Good Morning, Asia. Here’s what’s making news in the markets:
Welcome to Asia Morning Briefing, a daily summary of top stories during U.S. hours and an overview of market moves and analysis. For a detailed overview of U.S. markets, see CoinDesk’s Crypto Daybook Americas.
Hyperliquid’s validator community has chosen Native Markets to issue USDH, ending a weeklong contest that drew proposals from Paxos, Frax, Sky (ex-MakerDAO), Agora, and others.
Native Markets, co-founded by former Uniswap Labs president MC Lader, researcher Anish Agnihotri, and early Hyperliquid backer Max Fiege, said it will begin rolling out USDH “within days,” according to a post by Fiege on X.

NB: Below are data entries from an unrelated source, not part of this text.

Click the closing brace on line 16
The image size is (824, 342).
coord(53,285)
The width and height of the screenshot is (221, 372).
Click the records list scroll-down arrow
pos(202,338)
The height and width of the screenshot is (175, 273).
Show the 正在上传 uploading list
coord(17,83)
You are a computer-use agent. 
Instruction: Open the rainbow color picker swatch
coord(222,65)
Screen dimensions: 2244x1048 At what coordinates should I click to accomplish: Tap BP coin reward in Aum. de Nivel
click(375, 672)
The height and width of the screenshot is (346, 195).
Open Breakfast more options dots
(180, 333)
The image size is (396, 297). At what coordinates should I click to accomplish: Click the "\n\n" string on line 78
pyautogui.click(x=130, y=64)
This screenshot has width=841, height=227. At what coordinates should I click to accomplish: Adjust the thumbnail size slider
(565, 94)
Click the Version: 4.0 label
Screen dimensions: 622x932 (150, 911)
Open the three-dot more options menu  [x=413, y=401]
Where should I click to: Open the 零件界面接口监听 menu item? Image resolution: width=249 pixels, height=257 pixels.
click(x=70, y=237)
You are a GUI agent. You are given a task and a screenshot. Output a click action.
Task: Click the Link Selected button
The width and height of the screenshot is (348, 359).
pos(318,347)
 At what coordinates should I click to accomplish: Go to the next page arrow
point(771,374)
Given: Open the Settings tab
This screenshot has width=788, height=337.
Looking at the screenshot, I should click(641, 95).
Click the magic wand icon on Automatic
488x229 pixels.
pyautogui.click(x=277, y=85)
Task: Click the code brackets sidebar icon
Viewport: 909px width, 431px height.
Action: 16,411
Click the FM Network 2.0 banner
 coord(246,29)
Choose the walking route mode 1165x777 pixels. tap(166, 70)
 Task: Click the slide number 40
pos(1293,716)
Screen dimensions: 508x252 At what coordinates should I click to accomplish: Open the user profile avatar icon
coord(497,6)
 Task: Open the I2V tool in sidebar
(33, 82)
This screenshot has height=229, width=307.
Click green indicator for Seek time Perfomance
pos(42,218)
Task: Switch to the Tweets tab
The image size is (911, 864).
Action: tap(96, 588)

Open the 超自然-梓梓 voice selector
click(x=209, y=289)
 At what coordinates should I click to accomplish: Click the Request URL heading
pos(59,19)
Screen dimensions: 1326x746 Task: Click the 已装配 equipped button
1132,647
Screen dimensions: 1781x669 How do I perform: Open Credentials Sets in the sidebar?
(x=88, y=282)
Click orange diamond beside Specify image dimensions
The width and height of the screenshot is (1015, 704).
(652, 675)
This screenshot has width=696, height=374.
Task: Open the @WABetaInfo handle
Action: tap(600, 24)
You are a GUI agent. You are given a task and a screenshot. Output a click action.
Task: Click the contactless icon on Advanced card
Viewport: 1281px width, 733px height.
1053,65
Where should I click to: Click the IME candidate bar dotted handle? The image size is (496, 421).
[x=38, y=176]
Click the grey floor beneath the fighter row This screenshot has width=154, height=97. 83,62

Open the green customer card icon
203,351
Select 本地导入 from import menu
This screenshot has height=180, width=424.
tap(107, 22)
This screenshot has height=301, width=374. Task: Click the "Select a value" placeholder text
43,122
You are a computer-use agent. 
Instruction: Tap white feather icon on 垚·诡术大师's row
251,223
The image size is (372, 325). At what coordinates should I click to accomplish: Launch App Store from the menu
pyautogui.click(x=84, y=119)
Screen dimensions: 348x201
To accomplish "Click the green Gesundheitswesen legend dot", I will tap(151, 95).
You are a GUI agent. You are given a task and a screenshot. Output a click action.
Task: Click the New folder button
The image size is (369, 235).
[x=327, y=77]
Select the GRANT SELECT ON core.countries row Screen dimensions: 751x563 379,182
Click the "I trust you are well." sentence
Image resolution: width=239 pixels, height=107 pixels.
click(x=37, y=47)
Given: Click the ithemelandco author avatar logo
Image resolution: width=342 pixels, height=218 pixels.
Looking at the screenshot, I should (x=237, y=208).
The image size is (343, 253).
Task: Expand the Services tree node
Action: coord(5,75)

According to onchain trackers, Native Markets’ proposal took approximately 70% of validators’ votes, while Paxos took 20%, and Ethena came in at 3.2%.
The staged launch starts with capped mints and redemptions, followed by a USDH/USDC spot pair before caps are lifted.
USDH is designed to challenge Circle’s USDC, which currently dominates Hyperliquid with nearly $6 billion in deposits, or about 7.5% of its supply. USDC and other stablecoins will remain supported if they meet liquidity and HYPE staking requirements.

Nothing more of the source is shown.